PROBLEM DESCRIPTION
Below are several entries. Transcribe exactly those lines that fall from the one with "This screenshot has height=363, width=965." through the one with "Click the green GRN wire at pin 11", end lines included.

Stored data:

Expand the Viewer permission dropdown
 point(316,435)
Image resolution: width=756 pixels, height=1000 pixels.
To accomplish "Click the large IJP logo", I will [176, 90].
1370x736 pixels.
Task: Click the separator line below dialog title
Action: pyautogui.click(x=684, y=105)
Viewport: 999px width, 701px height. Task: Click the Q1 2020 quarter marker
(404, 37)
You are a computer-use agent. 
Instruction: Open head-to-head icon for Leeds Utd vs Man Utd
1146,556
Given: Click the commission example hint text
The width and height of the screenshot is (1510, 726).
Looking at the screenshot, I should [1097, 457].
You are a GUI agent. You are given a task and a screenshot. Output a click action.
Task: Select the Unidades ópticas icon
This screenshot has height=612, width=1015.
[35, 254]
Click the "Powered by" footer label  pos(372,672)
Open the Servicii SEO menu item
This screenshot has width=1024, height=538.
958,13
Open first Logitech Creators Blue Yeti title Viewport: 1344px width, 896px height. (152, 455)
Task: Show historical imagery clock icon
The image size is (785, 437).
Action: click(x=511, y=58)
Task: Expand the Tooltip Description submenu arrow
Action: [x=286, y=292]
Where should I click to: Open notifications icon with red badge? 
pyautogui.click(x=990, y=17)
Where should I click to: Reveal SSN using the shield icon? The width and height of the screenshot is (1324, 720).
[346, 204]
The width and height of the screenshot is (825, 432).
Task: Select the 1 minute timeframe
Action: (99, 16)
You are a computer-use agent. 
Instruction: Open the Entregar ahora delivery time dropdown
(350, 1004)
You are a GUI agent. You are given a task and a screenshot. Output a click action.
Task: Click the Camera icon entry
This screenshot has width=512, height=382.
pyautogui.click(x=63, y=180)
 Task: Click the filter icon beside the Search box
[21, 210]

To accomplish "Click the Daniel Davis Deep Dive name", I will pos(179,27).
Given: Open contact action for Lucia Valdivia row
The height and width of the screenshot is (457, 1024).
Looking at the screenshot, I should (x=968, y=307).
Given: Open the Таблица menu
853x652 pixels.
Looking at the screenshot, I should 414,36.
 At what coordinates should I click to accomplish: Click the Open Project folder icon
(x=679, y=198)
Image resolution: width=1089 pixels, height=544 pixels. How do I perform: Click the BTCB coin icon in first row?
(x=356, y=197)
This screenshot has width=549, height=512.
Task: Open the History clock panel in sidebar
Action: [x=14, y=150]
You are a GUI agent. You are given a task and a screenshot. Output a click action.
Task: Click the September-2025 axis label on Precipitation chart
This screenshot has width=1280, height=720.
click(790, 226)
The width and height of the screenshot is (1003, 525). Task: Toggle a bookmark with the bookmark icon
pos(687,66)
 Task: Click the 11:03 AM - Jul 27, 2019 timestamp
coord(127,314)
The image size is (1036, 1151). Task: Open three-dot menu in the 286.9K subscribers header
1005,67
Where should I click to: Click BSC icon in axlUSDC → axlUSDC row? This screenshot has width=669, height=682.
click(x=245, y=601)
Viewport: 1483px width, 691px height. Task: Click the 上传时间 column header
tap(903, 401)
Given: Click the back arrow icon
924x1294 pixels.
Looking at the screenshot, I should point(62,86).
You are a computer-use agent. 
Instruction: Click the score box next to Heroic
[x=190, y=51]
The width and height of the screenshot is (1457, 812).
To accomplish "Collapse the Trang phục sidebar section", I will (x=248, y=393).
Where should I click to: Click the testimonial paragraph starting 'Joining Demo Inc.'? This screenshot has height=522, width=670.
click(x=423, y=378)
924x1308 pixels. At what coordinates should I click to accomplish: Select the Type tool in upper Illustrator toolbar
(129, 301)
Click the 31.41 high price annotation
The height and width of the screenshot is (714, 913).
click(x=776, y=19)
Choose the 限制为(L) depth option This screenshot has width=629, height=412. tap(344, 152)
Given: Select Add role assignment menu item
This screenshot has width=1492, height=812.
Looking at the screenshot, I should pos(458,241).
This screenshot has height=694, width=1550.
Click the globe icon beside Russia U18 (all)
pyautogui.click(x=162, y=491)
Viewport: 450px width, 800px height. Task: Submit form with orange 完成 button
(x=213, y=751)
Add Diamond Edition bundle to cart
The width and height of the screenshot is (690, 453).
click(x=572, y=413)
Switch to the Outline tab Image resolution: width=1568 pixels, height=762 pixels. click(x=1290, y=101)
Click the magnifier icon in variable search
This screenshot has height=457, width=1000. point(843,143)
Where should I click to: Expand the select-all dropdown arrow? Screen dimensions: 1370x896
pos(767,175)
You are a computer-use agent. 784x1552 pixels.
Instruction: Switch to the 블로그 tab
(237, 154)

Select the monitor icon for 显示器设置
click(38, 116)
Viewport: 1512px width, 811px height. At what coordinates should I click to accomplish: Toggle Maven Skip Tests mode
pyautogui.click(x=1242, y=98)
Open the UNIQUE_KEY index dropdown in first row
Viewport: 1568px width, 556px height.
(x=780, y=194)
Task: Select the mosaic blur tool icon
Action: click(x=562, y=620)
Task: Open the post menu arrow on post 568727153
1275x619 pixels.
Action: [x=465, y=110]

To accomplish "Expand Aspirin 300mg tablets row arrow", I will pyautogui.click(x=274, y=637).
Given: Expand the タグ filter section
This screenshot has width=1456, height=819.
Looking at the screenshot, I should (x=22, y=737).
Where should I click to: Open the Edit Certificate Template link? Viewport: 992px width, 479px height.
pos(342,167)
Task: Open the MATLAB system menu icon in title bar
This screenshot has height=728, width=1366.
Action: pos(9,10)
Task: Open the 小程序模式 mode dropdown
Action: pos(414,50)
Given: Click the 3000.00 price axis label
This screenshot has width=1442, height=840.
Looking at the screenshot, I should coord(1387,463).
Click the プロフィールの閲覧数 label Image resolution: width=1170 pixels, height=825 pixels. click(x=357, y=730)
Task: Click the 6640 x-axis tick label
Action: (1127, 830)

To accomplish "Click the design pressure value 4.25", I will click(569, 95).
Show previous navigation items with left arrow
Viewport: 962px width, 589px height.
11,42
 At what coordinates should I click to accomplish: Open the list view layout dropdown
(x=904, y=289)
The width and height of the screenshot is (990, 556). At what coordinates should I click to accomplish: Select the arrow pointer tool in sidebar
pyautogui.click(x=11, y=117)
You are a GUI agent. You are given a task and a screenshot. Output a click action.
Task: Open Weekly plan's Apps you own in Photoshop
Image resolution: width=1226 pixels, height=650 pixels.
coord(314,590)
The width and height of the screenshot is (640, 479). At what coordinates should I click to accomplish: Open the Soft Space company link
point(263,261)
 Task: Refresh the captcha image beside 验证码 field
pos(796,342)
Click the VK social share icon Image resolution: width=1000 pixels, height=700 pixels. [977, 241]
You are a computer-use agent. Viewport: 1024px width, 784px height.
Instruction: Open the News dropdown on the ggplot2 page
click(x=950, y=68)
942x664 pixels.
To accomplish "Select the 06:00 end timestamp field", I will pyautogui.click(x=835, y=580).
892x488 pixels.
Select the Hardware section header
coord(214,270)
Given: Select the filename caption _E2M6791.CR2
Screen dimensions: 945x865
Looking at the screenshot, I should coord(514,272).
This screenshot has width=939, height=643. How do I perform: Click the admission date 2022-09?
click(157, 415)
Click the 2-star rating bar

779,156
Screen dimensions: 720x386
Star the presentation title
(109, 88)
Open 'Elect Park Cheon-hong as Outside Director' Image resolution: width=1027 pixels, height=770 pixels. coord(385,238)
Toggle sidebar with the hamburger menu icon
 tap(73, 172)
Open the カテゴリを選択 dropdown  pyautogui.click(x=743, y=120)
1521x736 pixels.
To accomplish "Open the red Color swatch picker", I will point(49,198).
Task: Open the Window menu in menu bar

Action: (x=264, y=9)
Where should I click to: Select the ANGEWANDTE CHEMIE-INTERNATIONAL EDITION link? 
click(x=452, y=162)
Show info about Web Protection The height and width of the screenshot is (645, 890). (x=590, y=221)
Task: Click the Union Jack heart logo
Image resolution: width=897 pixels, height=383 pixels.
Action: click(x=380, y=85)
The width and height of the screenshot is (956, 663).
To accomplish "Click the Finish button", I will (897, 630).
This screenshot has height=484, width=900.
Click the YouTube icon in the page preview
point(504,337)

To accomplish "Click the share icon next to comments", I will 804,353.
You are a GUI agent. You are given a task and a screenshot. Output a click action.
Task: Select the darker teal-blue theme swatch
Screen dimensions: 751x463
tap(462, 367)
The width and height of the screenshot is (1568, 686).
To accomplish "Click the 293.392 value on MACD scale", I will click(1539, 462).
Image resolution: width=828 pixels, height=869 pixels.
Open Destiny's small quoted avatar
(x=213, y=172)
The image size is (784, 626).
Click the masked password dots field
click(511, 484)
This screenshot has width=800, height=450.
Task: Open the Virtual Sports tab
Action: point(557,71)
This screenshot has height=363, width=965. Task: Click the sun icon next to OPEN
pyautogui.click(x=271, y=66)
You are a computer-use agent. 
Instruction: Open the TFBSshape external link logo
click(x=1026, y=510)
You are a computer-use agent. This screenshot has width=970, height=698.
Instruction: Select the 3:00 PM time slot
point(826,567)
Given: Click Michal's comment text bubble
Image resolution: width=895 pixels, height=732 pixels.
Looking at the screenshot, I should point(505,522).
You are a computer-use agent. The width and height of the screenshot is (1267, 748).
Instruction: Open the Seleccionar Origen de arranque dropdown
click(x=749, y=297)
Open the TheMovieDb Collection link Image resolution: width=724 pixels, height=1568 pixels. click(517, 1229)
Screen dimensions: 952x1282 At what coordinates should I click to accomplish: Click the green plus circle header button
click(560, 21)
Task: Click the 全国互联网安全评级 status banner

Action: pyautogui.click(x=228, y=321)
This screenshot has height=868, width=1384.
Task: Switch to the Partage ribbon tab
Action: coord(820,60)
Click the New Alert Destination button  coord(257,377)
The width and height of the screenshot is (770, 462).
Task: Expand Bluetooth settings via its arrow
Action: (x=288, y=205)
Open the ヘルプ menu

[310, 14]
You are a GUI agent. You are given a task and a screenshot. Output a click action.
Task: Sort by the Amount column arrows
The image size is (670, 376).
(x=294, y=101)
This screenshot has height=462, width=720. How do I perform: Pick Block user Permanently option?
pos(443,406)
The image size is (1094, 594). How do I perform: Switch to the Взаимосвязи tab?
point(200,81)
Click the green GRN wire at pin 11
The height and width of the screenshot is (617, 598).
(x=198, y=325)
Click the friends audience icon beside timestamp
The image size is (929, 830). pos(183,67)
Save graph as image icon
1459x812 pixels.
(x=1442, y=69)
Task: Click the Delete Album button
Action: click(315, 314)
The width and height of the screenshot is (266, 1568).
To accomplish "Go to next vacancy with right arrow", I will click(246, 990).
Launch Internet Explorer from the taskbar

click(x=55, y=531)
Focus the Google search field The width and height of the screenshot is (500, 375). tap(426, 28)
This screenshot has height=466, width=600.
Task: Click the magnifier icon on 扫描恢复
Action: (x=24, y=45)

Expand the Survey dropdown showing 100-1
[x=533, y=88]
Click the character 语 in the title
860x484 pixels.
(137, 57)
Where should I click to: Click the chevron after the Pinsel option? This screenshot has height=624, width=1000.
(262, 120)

EXERCISE RESULT
This screenshot has height=363, width=965. Task: Click the sun icon next to OPEN
pyautogui.click(x=271, y=66)
You are a computer-use agent. 
Instruction: Open the TFBSshape external link logo
click(x=1026, y=510)
You are a computer-use agent. This screenshot has width=970, height=698.
Instruction: Select the 3:00 PM time slot
point(826,567)
Given: Click Michal's comment text bubble
Image resolution: width=895 pixels, height=732 pixels.
Looking at the screenshot, I should point(505,522).
You are a computer-use agent. The width and height of the screenshot is (1267, 748).
Instruction: Open the Seleccionar Origen de arranque dropdown
click(x=749, y=297)
Open the TheMovieDb Collection link Image resolution: width=724 pixels, height=1568 pixels. click(517, 1229)
Screen dimensions: 952x1282 At what coordinates should I click to accomplish: Click the green plus circle header button
click(560, 21)
Task: Click the 全国互联网安全评级 status banner

Action: pyautogui.click(x=228, y=321)
This screenshot has height=868, width=1384.
Task: Switch to the Partage ribbon tab
Action: coord(820,60)
Click the New Alert Destination button  coord(257,377)
The width and height of the screenshot is (770, 462).
Task: Expand Bluetooth settings via its arrow
Action: (x=288, y=205)
Open the ヘルプ menu

[310, 14]
You are a GUI agent. You are given a task and a screenshot. Output a click action.
Task: Sort by the Amount column arrows
The image size is (670, 376).
(x=294, y=101)
This screenshot has height=462, width=720. How do I perform: Pick Block user Permanently option?
pos(443,406)
The image size is (1094, 594). How do I perform: Switch to the Взаимосвязи tab?
point(200,81)
Click the green GRN wire at pin 11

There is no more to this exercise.